Both books are worth while and will bring pleasure and edification to their readers while leaving them with the feeling that these authors fail to describe the "real" Paul Erdös. Their sources of information were chosen from among the readily available which are not always most informative. For a small number of many examples, neither Paul Bateman who was once the person in the mid-west to call if you wanted to learn the whereabouts of Erdös, nor Fritz Herzog, nor George Piranian with whom Erdös collaborated extensively are mentioned. Those whose names appear seem to be mentioned in proportion to their availability. I get more space than I deserve, and each book has a fairly thorough biography of Ronald Graham. Even so, the authors have done a remarkable job in a very short time. I hope, however, that someone will make a deeper and more thorough study of the life of Erdös.
The level of the mathematical exposition in each book is quite high. Both do a very good job of explaining problems in number theory that are easy to state but extremely difficult to solve.
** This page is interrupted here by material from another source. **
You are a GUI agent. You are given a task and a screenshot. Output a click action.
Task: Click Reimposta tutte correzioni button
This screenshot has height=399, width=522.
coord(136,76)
Schecter venture even further in trying to explain the Erdös-Selberg contraversey over the elementary proof or the prime number theorem. He goes into dramatis personae and possible skull duggery towards Erdös by various eminent mathematicians he had offended, but the veil of mystery about what really happened stays drawn.
The only serious mathematical error I found is Hoffman's attempted description of the work of Paul Cohen and Kurt Godel on the independence of the axiom of choice and the continuum hypothesis from the Zermelo-Frankel axioms for set theory. Suffice it to say that that the mathematical description is incorrect as is his description of the relationship between these two great mathematicians. The cure is to blue pencil it out altogether. While Erdös made substantial contributions to combinatorial set theory, he was never terribly interested in its axiomatic aspects.
I dislike the title "The Man Who Loved Only Numbers" because it seems to describe Erdös as a cold person unconcerned with human beings. The reverse is true. He liked people of both sexes very much, and especially children whom he called epsilons out of deep affection. His greatest handicap was the failure of his parents, out of a desire to free him for intellectual pursuits, to teach him the little everyday things that we learn easily as children such as tying your own shoe laces, buttering your own toast, dressing properly, or making your way in a kitchen without creating a disaster. Many mathematicians equated his ignorance of things we learn so well in the home that they are second nature by the time we reach adulthood as the behavior of someone who is selfish and boorish. (Indeed, he could be maddening as a house guest.) Those of us who loved him accepted his strange behavior as the result of ignorance. Indeed, he did learn many of the social graces and paid attention if you explained them to him, but he never got much beyond the social intelligence of a teen ager. This, and not issue of priority over the prime number theorem is why he was not re-appointed at the Institute for Advanced Study, and why he spent a half a dozen years exiled from the United States. Yes, Erdös relied on others to take care of him, but his mathematical help to so many others was ample repayment. In summary, these two books are well worth reading, but a deeper biography of Erdös needs to be written.